Gyms Urged To Help Get Over-exercisers Off Treadmill

The Sunday Age

Sunday September 2, 2007

Deborah Gough

FITNESS trainers and gym workers should be trained to recognise clients who are compulsively over-exercising, says a leading sports psychologist.

Jacqui Louder, the Victorian chairwoman of the College of Sports Psychologists, said trainers were ideally placed to recognise the growing problem of adolescent exercise compulsion and related conditions.

These included the eating disorders anorexia nervosa and bulimia, and muscle dysmorphia, a form of compulsive exercise in which victims seek unrealistic muscle bulk.

Gyms operators had a "duty of care" to people showing symptoms of these conditions, Ms Louder said.

"(Trainers) are really in a position to say to a person who seems to be doing a lot of cardio work that they might want to balance it up with some weight training, and if there is significant resistance to the idea, that should signal some alarm bells," Ms Louder said.

She said bulimia candidates, who vomited and then exercised, were at significant risk of dehydration and fainting on treadmills.

Help-line numbers and other forms of useful information about the conditions should be available in fitness centres.

Anorexia and muscle dysmorphia mostly affected teenagers who were victims of bullying or undergoing significant change, such as parental divorce or moving schools, she said. Young adults often suffered from the problems during times of transition, such as starting university, work or when other parts of their lives felt out of control.

Dr Stephen Touyz, co-director of the Peter Beumont Centre for Eating Disorders in Sydney, said adolescents were the highest risk group for suffering an eating disorder, with one in 100 at risk.

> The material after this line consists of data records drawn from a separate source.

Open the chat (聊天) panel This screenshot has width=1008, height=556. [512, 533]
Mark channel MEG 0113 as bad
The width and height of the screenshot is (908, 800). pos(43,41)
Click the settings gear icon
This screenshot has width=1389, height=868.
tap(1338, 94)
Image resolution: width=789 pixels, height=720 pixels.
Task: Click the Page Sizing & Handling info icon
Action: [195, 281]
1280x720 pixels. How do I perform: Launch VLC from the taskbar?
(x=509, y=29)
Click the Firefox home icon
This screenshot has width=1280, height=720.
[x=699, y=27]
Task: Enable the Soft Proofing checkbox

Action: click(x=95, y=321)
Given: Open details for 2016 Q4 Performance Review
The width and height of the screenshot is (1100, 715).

Health professionals are working on combating the growing problem of compulsive exercising and eating disorders.

Craig Knox, the state manager of Fitness Victoria, said its members, which include commercial and community fitness centres and personal training businesses, could subscribe to a voluntary code of conduct.

Under that code, customers needed to complete a pre-exercise screening questionnaire and exercise could not continue without medical advice if a medical condition were discovered.

"Fitness professionals are not qualified to identify medical conditions; however, there is potential to increase awareness raising through professional development courses for staff and information provision for consumers," Mr Knox said.

Dr Touyz said anorexia had the highest death rate of any psychological condition - even higher than that of schizophrenia or depression. Twenty per cent of patients diagnosed with anorexia nervosa died as a result of the condition.

He said there were two kinds of over-exercising - a more formal exercise program and also an involuntary movement that patients seemed to have little control over.

Many anorexia patients were worried they would become overweight if they stopped exercising, and needed to learn how to safely exercise.

Many psychologists now realised the importance of re-training anorexia patients to understand healthy exercise, as well as healthy eating, Dr Touyz said. Sydney University, in a joint project with an English university, was creating a program for clinicians to treat patients that involved "safe" exercising, he said.

St Vincent's hospitals in Melbourne and Sydney are working on an internet-based program to help secondary school students understand how distorted body image happens and its warning signs.

Professor David Castle from the Body Image Disorders Clinic at St Vincent's in Melbourne said he hoped the program would be piloted in Melbourne schools next year and would then spread nationally.

"Our culture is also sports mad and there is an unrealistic expectation to have an elite level of sporting prowess," Dr Castle said.

"This is compounded by the obesity message and the stigmatisation of that, but if you are going to keep on selling that message, you have to temper that message for a small portion of the population that has a distorted view the other way."